Arduini: I’m a nurse. I lived the pandemic in a different way. I know two nurses and a doctor who passed away from COVID-19, a lot of residents I worked with. It’s been a long time since we’ve had something like this. This was a solid year without a vaccine, and a year and a half later we are getting back to life. It’s going to be a few years before we can really look back… like 9/11, it took time for people to get back to their lives. Everything that’s present becomes past someday. Music is nothing compared to all the other things in life.
Many musicians weren’t sitting around. There’s tons of music that will come out over the next year, and that’s a good thing. Movies, tv shows, we will have a flood of good stuff coming out. We have ten songs demoed for the next album. It embraces where we went with the EP. We are excited to work for this.
Dead Rhetoric: What’s on the horizon for Entierro or any of your other musical endeavors over the next twelve months or so?
Beaudette: We’ve been working with Clawhammer PR, they have done some great stuff for us. It takes a little bit to get a record, one of the original founding members is a successful videographer out in Los Angeles, he shot some footage for a full video.
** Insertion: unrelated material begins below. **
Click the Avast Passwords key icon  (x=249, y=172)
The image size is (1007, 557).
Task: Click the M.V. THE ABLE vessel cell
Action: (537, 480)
That should come out next month to push the record more. We want to ride this record for a little while, and then do the full-length. We will demo some stuff, and we are in a great position to keep this going. We have the material and want to get it heard. We want the EP to be a launching point to get a full-length out. Within the next twelve months you can expect a new record to be recorded and maybe on its way to being put out.
Arduini: I would love for a label to give us something.
Beaudette: We are looking to put this EP out on vinyl, but as you know there is a six to ten months backlog from the plants. We are not going to wait for someone to make a deal. If we can get a deal for vinyl, that would be great. We had this EP recorded, and we have it out. We have tapes on the way, we have CD’s. We will start playing some shows behind this. We are looking to do more when things up to a point where we can do more.